Roma era la apoteosis en estado puro, pero un exhausto Springsteen decidió bajar las revoluciones del concierto relatándonos los entresijos de la habitación de Candy, justo antes de dejarnos sin aliento en uno de los tantos grandes momentos de la noche cuando “Mona” y “Not Fade Away” introdujeron “She’s the One”, que a su vez precedió a “Brilliant Disguise”. ¿Estaba ocurriendo de verdad? Hasta ese punto del concierto ya nada era normal. El setlist, la energía sobrehumana (incluso más de lo que nos tiene acostumbrados) y la comunión con los romanos habían alcanzado niveles elevados, pero nada comparado con lo que vendría a continuación.

Alguien definió hace años a la cara B del segundo disco de Springsteen como los mejores 30 minutos de la música moderna y, sin embargo, Bruce no acostumbra a regalarnos semejante delirio musical. La cara B del The Wild, the Innocent and the E Street Shuffle, como gran parte de su discografía, ha envejecido muy bien y, a pesar de que ya han pasado cuatro décadas desde su publicacion, ayer sonó como si estuviésemos en un club de Asbury Park. Él tiene esa fascinante habilidad: es capaz de convertir un gran concierto en el que están presentes 40.000 almas, en un pequeño bar de Nueva Jersey.

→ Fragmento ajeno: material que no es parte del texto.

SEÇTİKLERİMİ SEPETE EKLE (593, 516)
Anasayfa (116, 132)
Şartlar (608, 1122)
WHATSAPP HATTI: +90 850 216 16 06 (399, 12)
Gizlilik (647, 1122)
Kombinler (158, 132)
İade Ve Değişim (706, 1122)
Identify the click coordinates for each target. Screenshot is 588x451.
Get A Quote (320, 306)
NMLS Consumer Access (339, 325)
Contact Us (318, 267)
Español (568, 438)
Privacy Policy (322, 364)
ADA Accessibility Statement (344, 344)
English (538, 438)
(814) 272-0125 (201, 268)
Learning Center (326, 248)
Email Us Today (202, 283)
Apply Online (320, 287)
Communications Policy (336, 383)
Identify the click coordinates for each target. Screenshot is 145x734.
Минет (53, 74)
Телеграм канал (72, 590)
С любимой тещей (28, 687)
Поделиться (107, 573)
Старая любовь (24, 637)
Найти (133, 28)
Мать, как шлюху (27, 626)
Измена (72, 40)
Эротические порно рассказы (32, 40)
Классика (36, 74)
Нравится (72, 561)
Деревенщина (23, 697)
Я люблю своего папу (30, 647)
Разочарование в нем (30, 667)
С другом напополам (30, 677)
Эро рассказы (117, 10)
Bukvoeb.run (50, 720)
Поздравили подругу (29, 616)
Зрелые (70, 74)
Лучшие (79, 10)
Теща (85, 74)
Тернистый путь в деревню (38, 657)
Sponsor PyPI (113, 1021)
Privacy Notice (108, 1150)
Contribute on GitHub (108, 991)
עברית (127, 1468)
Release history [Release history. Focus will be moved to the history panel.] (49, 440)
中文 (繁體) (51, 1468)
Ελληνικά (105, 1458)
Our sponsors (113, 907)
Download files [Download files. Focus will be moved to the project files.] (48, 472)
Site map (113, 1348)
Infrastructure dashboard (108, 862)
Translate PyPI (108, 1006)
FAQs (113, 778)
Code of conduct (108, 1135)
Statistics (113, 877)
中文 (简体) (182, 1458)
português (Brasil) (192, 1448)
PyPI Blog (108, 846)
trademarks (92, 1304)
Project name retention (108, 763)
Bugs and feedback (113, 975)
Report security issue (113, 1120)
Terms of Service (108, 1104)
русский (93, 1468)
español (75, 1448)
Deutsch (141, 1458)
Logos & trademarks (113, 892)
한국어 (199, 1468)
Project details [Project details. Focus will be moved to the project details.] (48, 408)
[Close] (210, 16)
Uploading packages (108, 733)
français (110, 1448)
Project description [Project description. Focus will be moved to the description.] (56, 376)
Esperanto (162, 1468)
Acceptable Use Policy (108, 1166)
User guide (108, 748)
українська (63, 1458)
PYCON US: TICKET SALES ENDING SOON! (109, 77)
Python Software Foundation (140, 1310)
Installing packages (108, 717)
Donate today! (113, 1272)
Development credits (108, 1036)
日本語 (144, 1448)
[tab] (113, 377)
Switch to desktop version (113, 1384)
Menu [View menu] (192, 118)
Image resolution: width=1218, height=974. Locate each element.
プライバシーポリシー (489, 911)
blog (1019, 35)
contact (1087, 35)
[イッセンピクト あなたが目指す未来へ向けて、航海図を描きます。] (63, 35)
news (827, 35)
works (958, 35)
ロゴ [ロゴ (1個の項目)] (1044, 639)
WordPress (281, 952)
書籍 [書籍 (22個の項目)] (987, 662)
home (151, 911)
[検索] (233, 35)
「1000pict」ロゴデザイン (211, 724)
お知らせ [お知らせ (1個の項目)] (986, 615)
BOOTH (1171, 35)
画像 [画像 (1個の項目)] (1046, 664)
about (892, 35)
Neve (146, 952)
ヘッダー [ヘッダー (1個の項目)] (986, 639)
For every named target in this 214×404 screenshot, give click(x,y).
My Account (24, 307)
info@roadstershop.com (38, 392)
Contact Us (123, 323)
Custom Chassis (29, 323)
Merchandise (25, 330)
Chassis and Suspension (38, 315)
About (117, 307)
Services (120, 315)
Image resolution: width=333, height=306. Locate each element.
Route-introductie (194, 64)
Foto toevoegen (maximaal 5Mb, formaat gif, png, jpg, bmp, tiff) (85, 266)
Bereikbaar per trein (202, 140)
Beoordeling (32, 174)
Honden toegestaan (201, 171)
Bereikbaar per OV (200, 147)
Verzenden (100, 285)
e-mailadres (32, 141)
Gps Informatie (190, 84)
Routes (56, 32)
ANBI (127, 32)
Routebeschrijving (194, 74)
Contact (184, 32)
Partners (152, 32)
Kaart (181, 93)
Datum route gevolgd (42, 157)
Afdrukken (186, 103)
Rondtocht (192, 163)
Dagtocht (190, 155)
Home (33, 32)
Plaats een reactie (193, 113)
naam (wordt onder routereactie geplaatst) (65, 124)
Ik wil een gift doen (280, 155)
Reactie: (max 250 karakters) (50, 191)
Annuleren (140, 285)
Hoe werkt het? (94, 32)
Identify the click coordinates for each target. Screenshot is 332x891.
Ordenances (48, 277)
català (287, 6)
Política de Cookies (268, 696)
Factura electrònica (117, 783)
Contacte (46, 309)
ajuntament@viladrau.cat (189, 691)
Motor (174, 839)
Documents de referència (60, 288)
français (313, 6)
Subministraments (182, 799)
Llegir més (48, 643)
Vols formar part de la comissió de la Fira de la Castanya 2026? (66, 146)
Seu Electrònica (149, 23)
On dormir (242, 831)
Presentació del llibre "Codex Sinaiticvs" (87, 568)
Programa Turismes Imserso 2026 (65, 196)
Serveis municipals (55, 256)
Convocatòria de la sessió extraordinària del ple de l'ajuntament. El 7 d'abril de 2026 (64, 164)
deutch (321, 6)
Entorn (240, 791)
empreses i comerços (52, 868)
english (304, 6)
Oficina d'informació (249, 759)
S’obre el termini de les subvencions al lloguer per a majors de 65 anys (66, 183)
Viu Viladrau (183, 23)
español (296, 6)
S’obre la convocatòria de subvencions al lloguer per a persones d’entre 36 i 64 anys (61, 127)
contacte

Ya lo hizo el año pasado cuando apareció Southside Johnny en el Bernabéu y lo volvió a hacer el jueves trasladando a Roma a los años 70.

Y es que regresó Kitty… y de qué manera. Un comienzo potentísimo y, a la mitad, unos solos espectaculares de prácticamente toda la banda. Bruce extasiado y Roy Bittan y la sección de vientos haciendo gala de su enorme poder. Era el inicio de la hazaña. Porque siguió con “Incident on 57th Street”, acompañado del silencio sepulcral que ofrecía la noche romana. Lo único que brillaba en la oscuridad eran los ojos de miles de fans que ni en sus mejores sueños habrían imaginado una velada así. ¿Qué sería lo siguiente? ¿Enlazar “Incident…” con “Rosalita”? Imposible. Pero así sucedió. Y volvió, de nuevo, una de las protagonistas de la noche: la locura.

Tras el final de “Rosalita” muchos sentíamos un fuerte nudo en el estómago pensando en lo que podría seguir a continuación. Lo imaginábamos, lo deseábamos, pero nos parecía demasiado. Incluso para él. Probablemente jugaba con nosotros. Nos estaba poniendo el caramelo en la boca para después quitárnoslo y arrancar con “Waitin’ on a Sunny Day”. Pero corrió a las primeras filas y agarró una gran pancarta, la enseñó a la cámara y nosotros, fieles, la leímos. Todos nos hicimos la misma pregunta: ¿Tiene límites Bruce Springsteen? ¿Hay algo que no pueda hacer?

“Solo per Roma”, gritó mientras posaba la guitarra acústica sobre sus hombros. El mundo se paró durante doce minutos y las primeras notas de “New York City Serenade” se deslizaron en las yemas de los dedos de un, otra vez, espectacular Roy Bittan. Fue el momento exacto en el que nos pudimos dar cuenta de que, tal y como dice “Thunder Road”, había magia en la noche. Totalmente embobados por la belleza, nos dejamos llevar y escuchamos como, al fin, Springsteen sacaba a pasear a su chica por las calles de Broadway. Iba acompañado no sólo por sus 17 músicos, sino contando también con la presencia de siete violines de la Roma Sinfonietta, que en numerosas ocasiones ha sido dirigida por Ennio Morricone. El surrealismo y la sorpresa habían alcanzado niveles etéreos. Nadie podía explicar lo que estaba ocurriendo.

Pero aunque parezca difícil, la vida siguió después de “New York City Serenade”. Tras las habituales “Shackled and Drawn”, “Waitin’ on a Sunny Day” o “The Rising”, cerró el mainset con una sensacional “Land of Hope and Dreams”.

En los bises no hubo demasiado espacio para la sorpresa, pero tras semejante show, nadie tenía derecho a quejarse. “Born in The USA”, “Born to Run”, “Dancing in The Dark” (con proposición de matrimonio incluida), “Tenth Avenue Freeze-Out”, “Twist and Shout” y un “Shout” que llevó casi hasta la extenuación dieron paso a la despedida de toda la banda. Menos Bruce, que decidió volver a coger la guitarra acústica por si no habíamos tenido suficiente con lo que había hecho ya.

La intro con la armónica señalaba que era tiempo para levitar con “Thunder Road”. Bruce acariciaba levemente las cuerdas de la guitarra y, prácticamente casi a cappella, su voz desgarrada acabó desgarrando el corazón a los pocos que aún lo tenían entero.

Roma ciudad eterna, sí. Pero sólo desde ayer.